Download My Information is part of broader effort by Facebook to allow users more control over their personal information and privacy settings. While these efforts by Facebook may be commendable, the biggest winner in all of this might not be the Facebook users themselves but potential employers. Employers have long been interested in the online activities of prospective employees. By now anyone worth hiring has figured out to take advantage of built in privacy settings to restrict their profiles to friends. To combat this increased use of privacy settings, some employers have gone so far as to require that applicants provide usernames and passwords to any social networking sites the use as part of their application. Thanks to Facebook's Download My Information feature, employers will simply be able to require job applicants to include this complete record of their Facebook activities as part of the application process.

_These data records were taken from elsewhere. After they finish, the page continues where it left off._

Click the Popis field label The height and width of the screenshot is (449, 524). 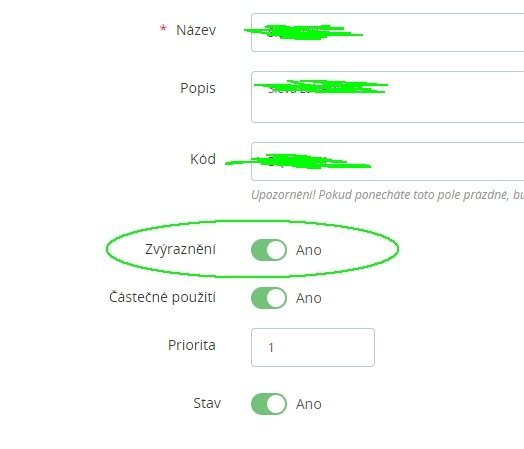[198, 89]
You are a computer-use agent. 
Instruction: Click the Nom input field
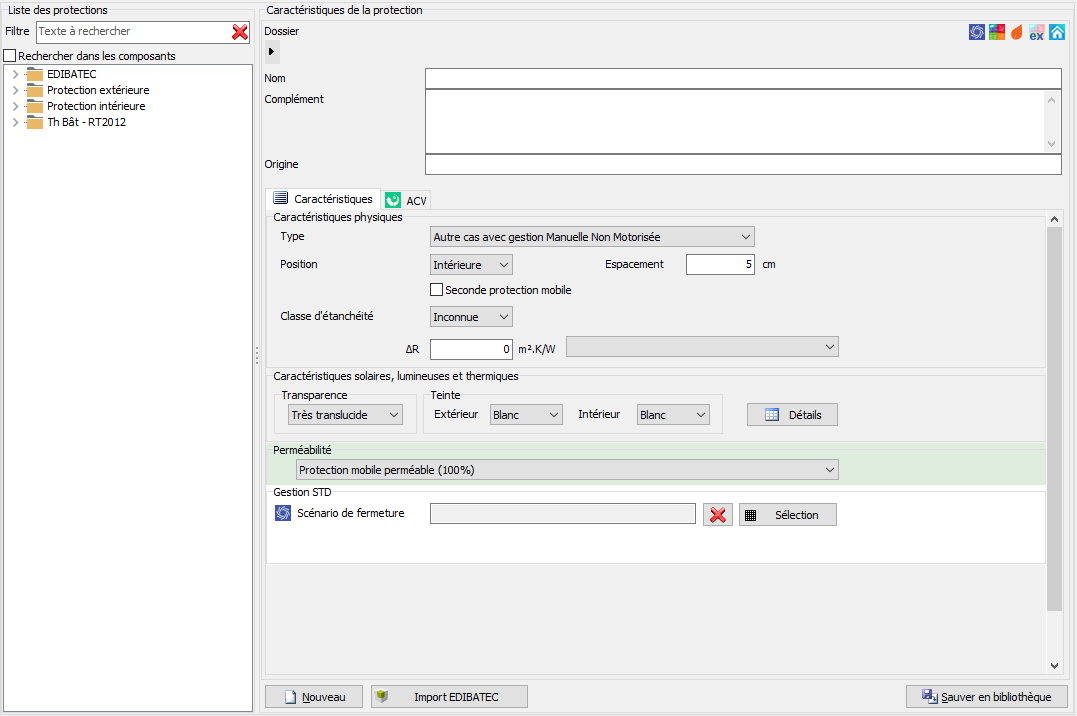coord(742,79)
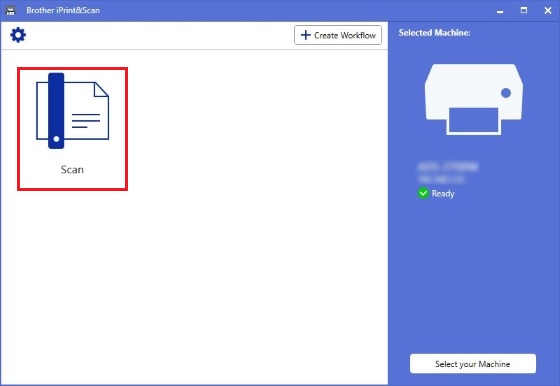Maximize the Brother iPrint&Scan window
Viewport: 560px width, 386px height.
point(524,10)
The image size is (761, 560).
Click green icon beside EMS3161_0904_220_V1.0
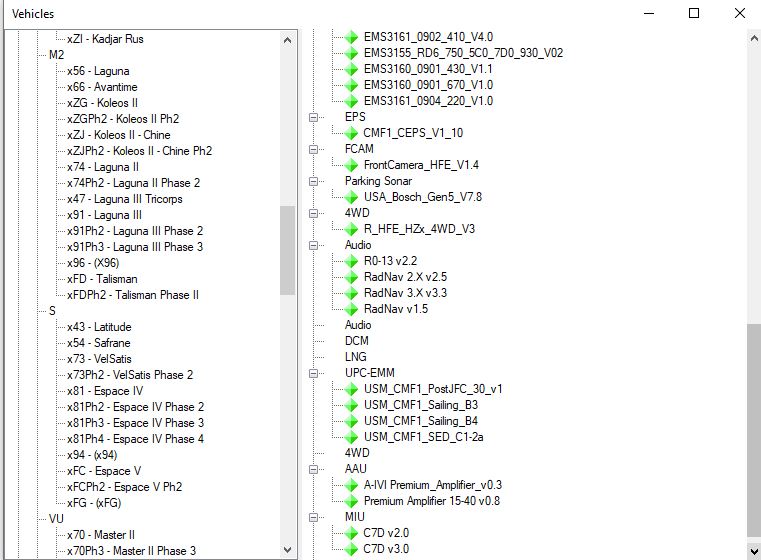(351, 101)
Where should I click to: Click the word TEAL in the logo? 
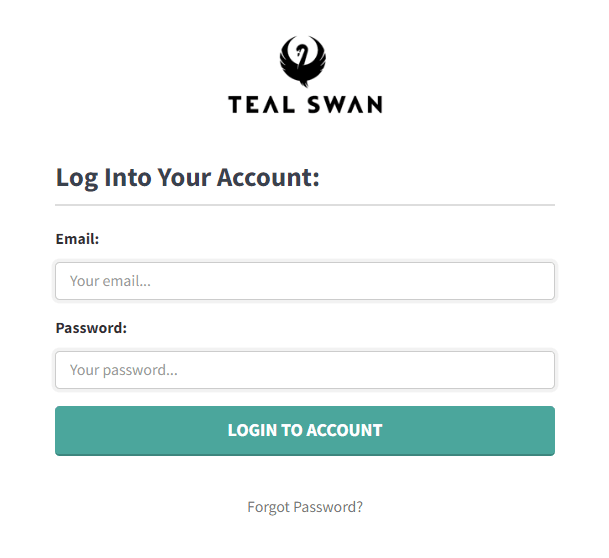coord(261,105)
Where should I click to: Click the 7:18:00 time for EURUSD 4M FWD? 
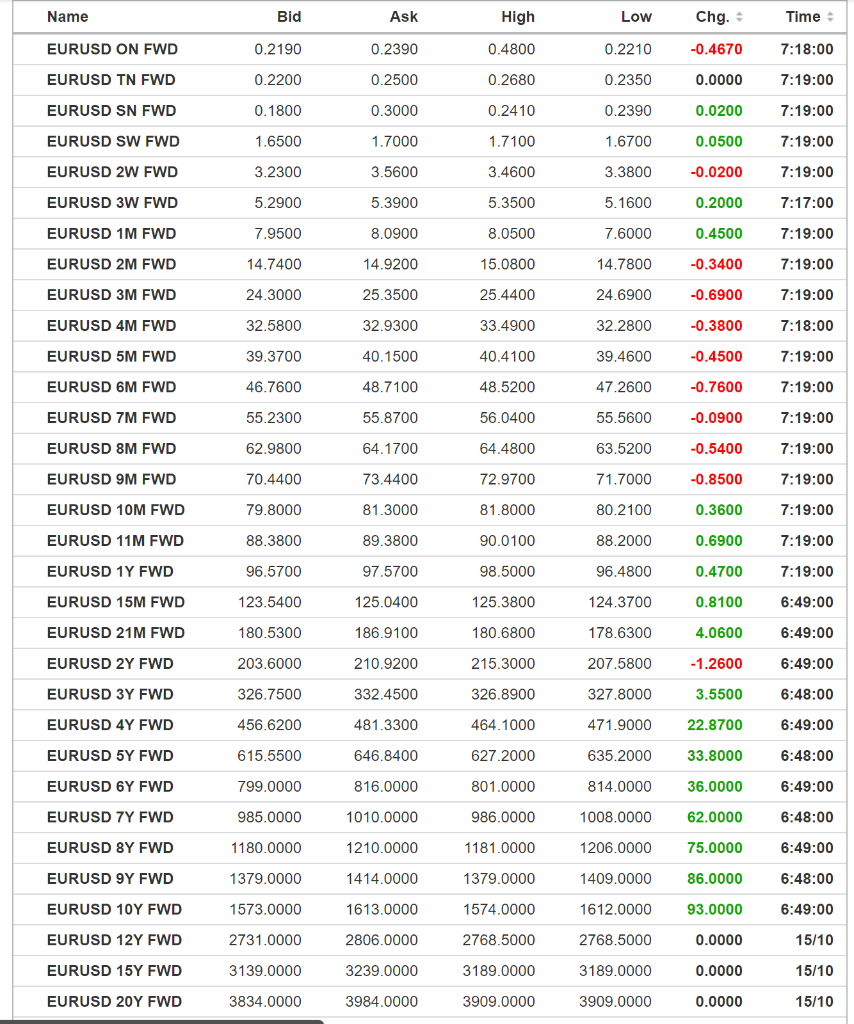click(809, 325)
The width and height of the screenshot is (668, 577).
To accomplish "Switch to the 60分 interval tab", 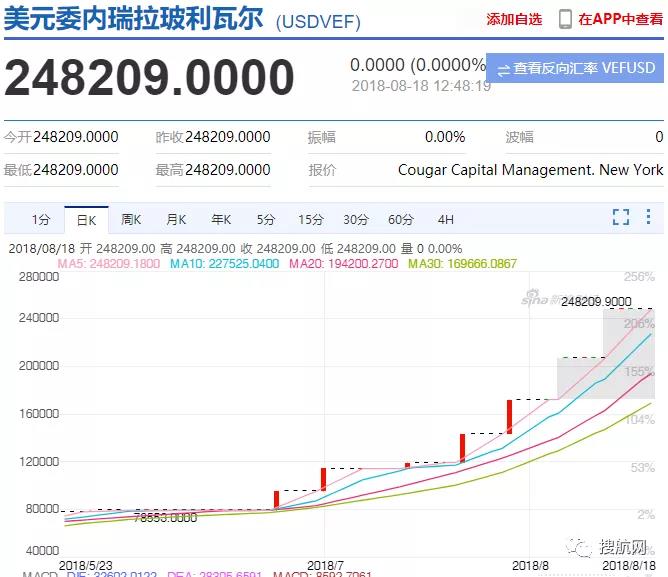I will 400,220.
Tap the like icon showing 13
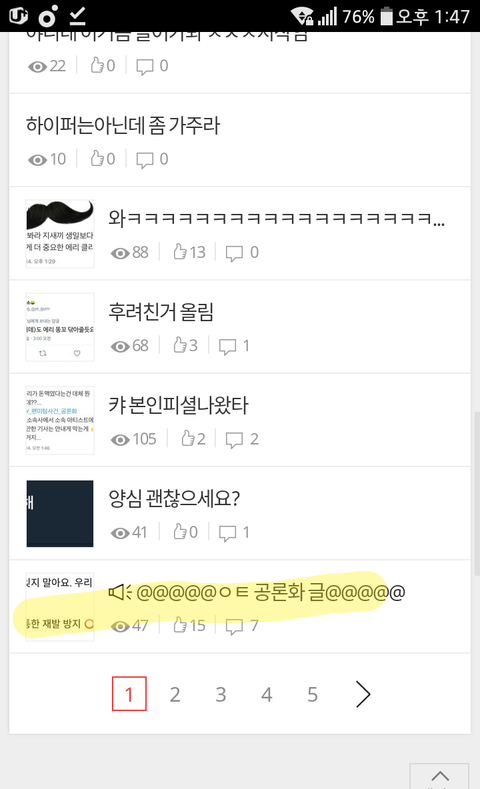The height and width of the screenshot is (789, 480). [x=180, y=251]
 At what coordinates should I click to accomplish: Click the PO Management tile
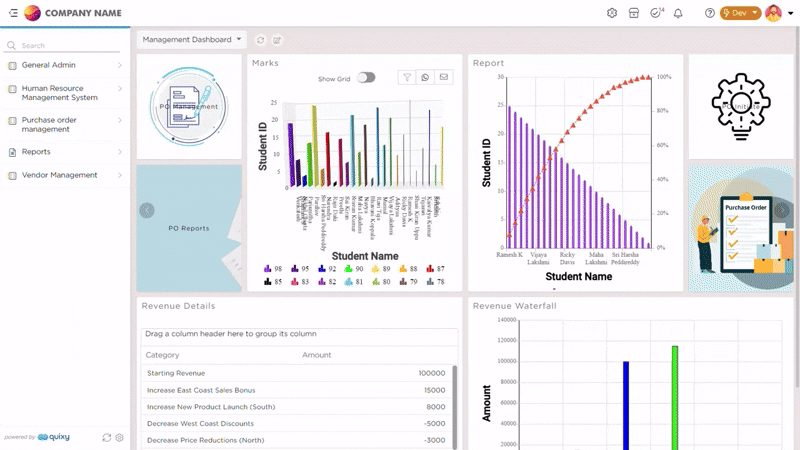tap(189, 106)

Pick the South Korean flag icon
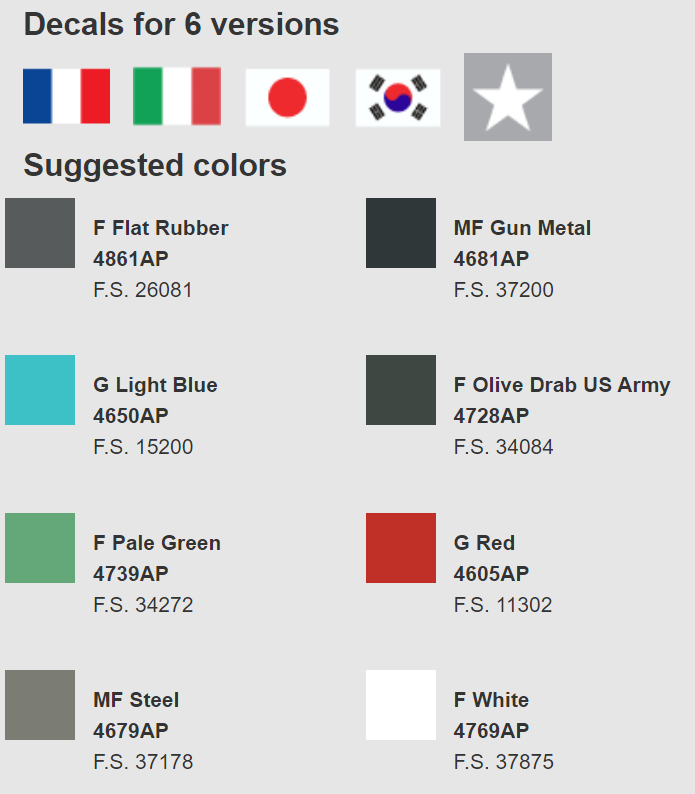click(x=398, y=97)
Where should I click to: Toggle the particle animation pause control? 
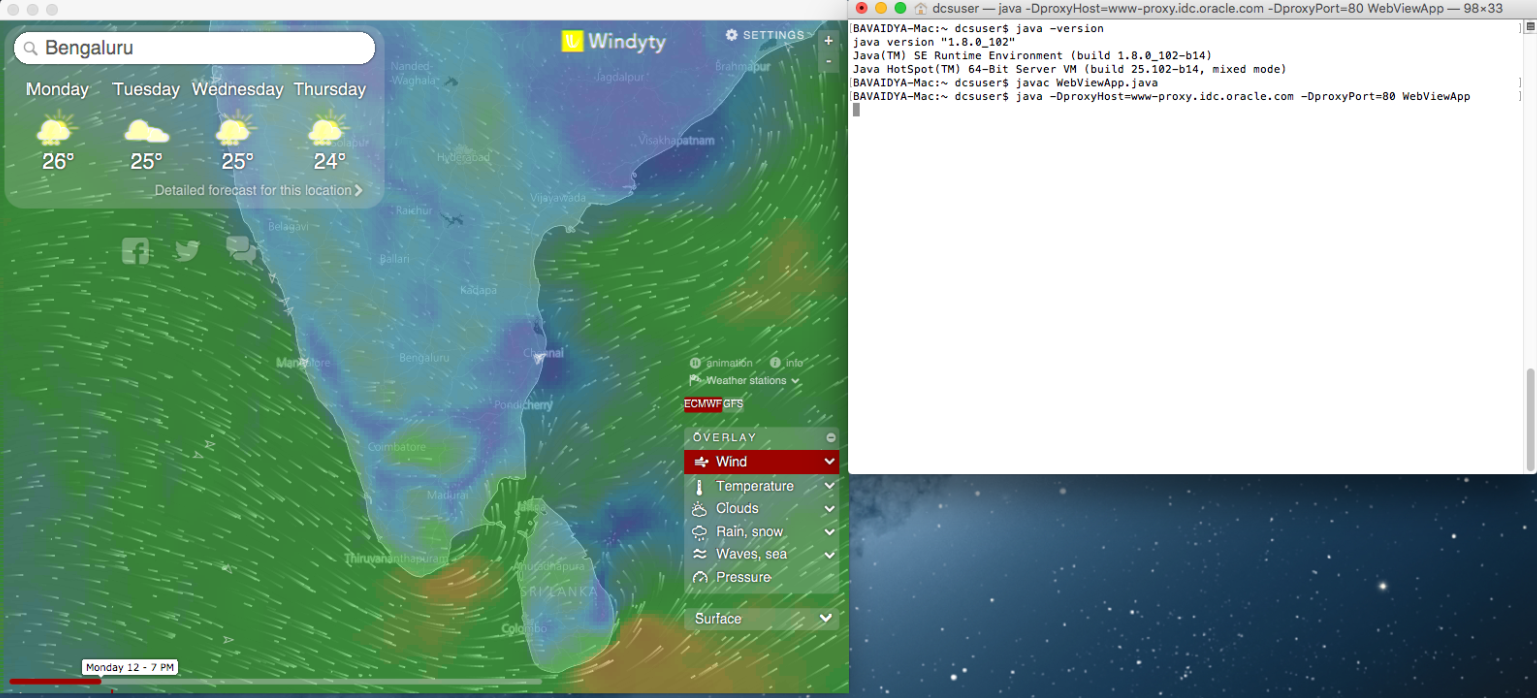[x=696, y=363]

In a world where Download My Information profiles will soon be application requirements as ubiquitous as resumes, writing samples, and references, you have to ask whether employers ability to request such information should be legally restricted. Look at the information contained in a Facebook profile: religion, political views, sexual preference, people you associate with, etc. This is very personal information, and it would be illegal for an employer to ask you about much of this information in an interview. Congress has limited the ability to request other sensitive information. The Americans With Disabilities Act, along with other state and federal laws, restricts an employer's ability to request job applicants provide medical records. Congress and state legislatures should pass similar protections for digital information.

Some people will argue that individuals voluntarily put their information on Facebook with the intention of sharing it with others and have thus exposed it to the world. Even accepting this argument, there's a reason users start an uproar every time Facebook changes its privacy settings. People post information to Facebook accounts with the intention of sharing it only with the people they choose. Some users will make their profiles open to the world, others will set their accounts to the highest privacy settings available. People taking advantage of privacy settings restricting the flow of information shouldn't waive the right restrict access to their account information just because they disclosed it to a select group of friends.